【10月22日開催】人文/社会科学領域の研究をエンパワーするには?──社会との接続、資金調達の方法を考える【De-Siloローンチ記念イベント】
https://desilo.substack.com/p/event1
Session 02「高橋祥子×濱田太陽|『DeSci(分散型サイエンス)』がひらく世界──窮乏する研究資金、調達のための次の一手」
人文/社会科学領域の研究をエンパワーしていくにあたり、重要な論点の一つが「資金調達」です。短期的な実益に結びつきづらい領域の研究資金を確保するための最適解は、未だ見つかっていないのが現状でしょう。
そんな中で一つの道標となる可能性があるのが、新たな研究資金の調達手段として昨今注目が集まっている「DeSci(Decentralized Science:分散型サイエンス)」です。
インターネットの登場以降、サイエンスの民主化活動である「オープンサイエンス」の基盤は確実に進歩してきました。世界中どこでも情報のやりとりができるようになったことで論文へのアクセスは容易になり、共同研究のハードルも下がりました。しかし、査読や出版には多額のコストがかかり、研究を完全にオープンにできないのも実情です。そんな中DeSciは、ブロックチェーン技術による分散的な意思決定やインセンティブの再設計によって、「オープンサイエンス」が抱える問題を解決するとして期待されていています。

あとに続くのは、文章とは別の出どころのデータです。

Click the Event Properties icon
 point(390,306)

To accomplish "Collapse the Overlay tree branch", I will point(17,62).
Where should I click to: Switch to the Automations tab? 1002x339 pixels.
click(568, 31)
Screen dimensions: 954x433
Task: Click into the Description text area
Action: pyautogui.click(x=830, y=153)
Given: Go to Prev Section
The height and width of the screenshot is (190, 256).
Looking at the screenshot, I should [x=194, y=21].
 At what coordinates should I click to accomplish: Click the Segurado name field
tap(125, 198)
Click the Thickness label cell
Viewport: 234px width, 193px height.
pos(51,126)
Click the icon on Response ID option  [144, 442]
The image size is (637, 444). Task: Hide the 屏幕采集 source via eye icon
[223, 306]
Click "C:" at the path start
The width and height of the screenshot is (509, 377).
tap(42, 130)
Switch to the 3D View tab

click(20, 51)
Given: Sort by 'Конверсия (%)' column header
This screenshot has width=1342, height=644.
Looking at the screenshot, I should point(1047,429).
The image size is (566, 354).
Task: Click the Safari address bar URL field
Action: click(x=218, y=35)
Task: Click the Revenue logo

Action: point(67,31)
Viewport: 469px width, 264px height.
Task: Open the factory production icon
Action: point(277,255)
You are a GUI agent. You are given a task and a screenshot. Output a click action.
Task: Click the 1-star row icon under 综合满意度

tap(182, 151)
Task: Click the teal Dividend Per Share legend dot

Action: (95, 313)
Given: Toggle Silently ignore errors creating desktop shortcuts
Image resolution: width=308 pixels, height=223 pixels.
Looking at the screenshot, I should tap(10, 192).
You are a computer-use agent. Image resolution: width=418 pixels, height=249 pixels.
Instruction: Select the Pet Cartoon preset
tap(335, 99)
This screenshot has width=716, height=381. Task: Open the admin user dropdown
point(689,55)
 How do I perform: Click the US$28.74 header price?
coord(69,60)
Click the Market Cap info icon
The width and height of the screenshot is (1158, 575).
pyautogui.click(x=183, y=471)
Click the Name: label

本セッションでは、DeSciの可能性について研究・実践を重ねている神経科学者の濱田太陽さん、研究室発ベンチャーの経営者として研究と社会の接続を模索するジーンクエスト代表の高橋祥子さんをゲストに招待。DeSciの現在地と、その人文/社会科学領域への応用方法を議論しながら、研究者から市民にまでひらかれたアカデミアの可能性を探ります。